Uno spazio privilegiato di narrazione e riflessione su esperienze violente e dolorose, subite in ogni parte del nostro terreno psicosomatico e in ogni contesto consueto e non della nostra esistenza.
Nella famiglia di origine, nella propria coppia, a scuola, al lavoro
e in qualsiasi ulteriore ambito del quotidiano.
Per tutelare la riservatezza di chi scrive e delle storie raccontate garantiamo l’anonimato e l’utilizzo di nomi fittizi
È violenza anche se verbale
Chiara è una donna lesbica di 53 anni, dall’apparenza mascolina e sicura di sé ma molto tranquilla e riservata.

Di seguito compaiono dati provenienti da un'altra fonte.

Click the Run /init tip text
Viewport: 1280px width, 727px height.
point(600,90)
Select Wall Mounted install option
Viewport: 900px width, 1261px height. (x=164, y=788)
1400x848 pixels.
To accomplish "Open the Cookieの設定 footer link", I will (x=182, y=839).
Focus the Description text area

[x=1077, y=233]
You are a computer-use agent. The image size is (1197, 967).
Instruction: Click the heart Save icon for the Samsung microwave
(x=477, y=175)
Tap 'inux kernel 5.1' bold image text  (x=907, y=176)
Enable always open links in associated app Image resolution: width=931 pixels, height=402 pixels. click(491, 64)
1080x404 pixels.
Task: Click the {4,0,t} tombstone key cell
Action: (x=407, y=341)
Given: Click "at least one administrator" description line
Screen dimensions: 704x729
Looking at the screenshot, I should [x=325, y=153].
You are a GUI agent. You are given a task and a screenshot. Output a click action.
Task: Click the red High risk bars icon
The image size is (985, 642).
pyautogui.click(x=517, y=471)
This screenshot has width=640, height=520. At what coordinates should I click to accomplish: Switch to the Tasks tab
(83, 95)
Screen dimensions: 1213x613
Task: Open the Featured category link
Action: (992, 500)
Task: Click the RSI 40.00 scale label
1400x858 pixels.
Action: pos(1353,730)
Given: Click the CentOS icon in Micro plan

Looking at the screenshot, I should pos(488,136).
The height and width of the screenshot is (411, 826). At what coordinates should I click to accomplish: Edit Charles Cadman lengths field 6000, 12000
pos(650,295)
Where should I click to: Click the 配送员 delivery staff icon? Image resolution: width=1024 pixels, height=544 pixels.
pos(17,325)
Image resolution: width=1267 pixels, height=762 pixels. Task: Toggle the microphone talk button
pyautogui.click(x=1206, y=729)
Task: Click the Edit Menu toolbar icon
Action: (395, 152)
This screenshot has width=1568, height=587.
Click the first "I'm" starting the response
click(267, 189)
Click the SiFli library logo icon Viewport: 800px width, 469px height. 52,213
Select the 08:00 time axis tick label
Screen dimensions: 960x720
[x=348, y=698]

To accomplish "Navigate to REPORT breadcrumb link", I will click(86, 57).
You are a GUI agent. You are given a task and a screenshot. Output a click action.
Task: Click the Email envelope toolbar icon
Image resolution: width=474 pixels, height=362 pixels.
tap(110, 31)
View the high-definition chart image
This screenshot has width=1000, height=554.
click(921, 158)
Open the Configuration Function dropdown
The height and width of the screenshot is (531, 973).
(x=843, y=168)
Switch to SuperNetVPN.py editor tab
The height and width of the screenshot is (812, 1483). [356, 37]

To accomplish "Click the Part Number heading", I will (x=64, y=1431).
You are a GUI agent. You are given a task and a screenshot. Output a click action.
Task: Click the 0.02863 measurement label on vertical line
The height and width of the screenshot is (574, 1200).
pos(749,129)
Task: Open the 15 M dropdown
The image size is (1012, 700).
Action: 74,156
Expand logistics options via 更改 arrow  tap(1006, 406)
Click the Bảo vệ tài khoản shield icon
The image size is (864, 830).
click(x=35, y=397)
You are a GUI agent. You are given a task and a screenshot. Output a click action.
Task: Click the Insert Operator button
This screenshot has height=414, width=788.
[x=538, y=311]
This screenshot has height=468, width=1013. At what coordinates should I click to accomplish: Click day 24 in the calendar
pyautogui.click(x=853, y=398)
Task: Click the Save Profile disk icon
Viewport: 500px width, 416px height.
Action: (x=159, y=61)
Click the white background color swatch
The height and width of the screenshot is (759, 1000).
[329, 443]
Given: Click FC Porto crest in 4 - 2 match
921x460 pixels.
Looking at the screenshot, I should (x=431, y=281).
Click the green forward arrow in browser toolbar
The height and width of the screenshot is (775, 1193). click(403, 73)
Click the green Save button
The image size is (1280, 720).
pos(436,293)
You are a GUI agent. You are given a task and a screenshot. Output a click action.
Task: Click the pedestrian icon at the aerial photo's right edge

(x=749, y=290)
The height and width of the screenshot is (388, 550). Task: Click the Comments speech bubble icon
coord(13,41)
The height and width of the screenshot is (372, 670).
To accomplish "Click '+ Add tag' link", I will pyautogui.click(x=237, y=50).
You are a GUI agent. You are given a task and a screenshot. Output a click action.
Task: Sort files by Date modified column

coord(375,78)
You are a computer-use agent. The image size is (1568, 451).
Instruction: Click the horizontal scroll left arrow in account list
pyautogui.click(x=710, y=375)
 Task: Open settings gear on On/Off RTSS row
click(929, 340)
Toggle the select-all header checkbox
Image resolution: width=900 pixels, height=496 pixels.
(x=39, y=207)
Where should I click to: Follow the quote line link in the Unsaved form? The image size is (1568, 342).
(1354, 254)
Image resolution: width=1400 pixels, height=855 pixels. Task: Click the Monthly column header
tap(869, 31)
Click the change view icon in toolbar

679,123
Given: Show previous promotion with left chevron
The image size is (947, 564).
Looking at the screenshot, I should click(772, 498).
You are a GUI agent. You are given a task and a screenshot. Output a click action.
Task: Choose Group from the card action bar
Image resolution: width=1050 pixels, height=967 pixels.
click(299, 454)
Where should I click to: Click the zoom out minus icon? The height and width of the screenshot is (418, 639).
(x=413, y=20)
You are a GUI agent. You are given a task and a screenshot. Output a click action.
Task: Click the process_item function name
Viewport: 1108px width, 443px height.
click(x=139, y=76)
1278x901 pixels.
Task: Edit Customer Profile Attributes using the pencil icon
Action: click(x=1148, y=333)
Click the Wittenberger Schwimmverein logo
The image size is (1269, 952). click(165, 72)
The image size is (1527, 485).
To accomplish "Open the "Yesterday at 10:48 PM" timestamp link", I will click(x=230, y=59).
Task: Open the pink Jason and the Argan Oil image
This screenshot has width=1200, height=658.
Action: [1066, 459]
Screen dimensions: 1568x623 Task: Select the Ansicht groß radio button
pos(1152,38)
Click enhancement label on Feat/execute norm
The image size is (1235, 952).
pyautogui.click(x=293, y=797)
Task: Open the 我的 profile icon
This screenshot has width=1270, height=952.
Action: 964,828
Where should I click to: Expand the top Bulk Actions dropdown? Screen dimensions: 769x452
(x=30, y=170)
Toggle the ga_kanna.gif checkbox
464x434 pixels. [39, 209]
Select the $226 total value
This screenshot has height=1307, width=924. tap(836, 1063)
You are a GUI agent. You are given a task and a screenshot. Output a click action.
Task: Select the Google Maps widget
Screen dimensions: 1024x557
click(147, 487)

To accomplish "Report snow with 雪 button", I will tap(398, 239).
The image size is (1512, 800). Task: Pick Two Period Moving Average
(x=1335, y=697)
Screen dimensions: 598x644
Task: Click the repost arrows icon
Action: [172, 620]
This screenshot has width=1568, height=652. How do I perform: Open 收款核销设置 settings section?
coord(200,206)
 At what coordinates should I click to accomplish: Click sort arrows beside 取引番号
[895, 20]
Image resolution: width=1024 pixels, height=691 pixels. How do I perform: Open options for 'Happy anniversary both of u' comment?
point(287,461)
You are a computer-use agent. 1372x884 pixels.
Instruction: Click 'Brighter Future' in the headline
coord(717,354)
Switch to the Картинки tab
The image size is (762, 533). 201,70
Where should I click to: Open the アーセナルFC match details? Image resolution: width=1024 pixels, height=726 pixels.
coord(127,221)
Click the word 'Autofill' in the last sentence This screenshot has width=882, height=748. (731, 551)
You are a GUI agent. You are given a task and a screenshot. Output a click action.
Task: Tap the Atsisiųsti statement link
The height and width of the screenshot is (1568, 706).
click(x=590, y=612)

Una donna autonoma e vitale, ama vivere la vita e tutto ciò che le appartiene; sempre pronta ad affrontare le difficoltà dalle quali non è mai fuggita. Il contatto, urgente, con la terapeuta, avviene via mail su un episodio del quale non riesce a capacitarsi, intriso di violenza gratuita, inaspettata e improvvisa: è un’esperienza vissuta in un tranquillo e tiepido pomeriggio d’inverno che si trasforma in un brutto momento.
“Era un tranquillo e tiepido pomeriggio d’inverno e appunto, grazie a questo gradevole clima e libera da impegni lavorativi, decisi di fare una passeggiata nel centro di Milano.
Da molti mesi non venivo in città e passeggiai estasiata per le strade dello shopping consueto, soffermandomi a osservare le vetrine più particolari ed originali.
Quel giorno volevo farmi un regalo, un oggetto qualsiasi anche se inutile, purché accompagnasse quella sensazione di benessere che mi stavo regalando.
A quell’idea seguì il desiderio di concedermi subito un buon caffè e così entrai in un bar.
Ordinai il caffè, avvicinai la tazzina alle labbra e proprio mentre iniziavo a sorseggiarlo con molto piacere, con la coda dell’occhio vidi un uomo alto e grosso e apparentemente alterato che stava discutendo con il barista : sembrava incazzato con il mondo.
D’un tratto, come se si accorgesse di me, trovando infine il suo capro espiatorio, mi si rivolse gridando: “Ma guarda ‘sta qua come si presenta…che cazzo dobbiamo vedere! Tutta colpa vostra e della gente come voi! Lesbica di m…Fate schifo…Vi dovrebbero bruciare!”
Trangugiato di colpo il caffè, scappai letteralmente dal bar rumoroso e pieno di gente che sembrava non essersi nemmeno accorta dell’accaduto.
Percorsi pochi metri dall’uscita del bar, incontrai tre vigili urbani ai quali raccontai il fatto e indicai loro il locale .
Vidi che si apprestarono rapidamente a raggiungerlo e ringraziandomi per la segnalazione, mi precisarono che lo stavano cercando.”
L’esperienza di Chiara ci pone di fronte ad alcune considerazioni che caratterizzano l’evento omofobico: il pregiudizio, la discriminazione, lo stigma percepito, l’attivazione dell’omofobia interiorizzata.
Non solo l’omone iracondo ha fatto a Chiara violenza a parole, ma anche e forse soprattutto i presenti indifferenti hanno violato e disatteso una forma di solidarietà. E le parole dette dall’energumeno, quelle non dette dai presenti, lo stigma percepito e i pensieri di omofobia interiorizzata tracciano una profonda ferita generatrice di rifiuto di Sé, di senso di inferiorità, di colpa e di vergogna: pensieri, atteggiamenti e sentimenti profondamente dannosi e talvolta autodemolitivi, sino ad arrivare ad azioni autodistruttive anche estreme che possono esordire con l’isolamento e l’esclusione sociale.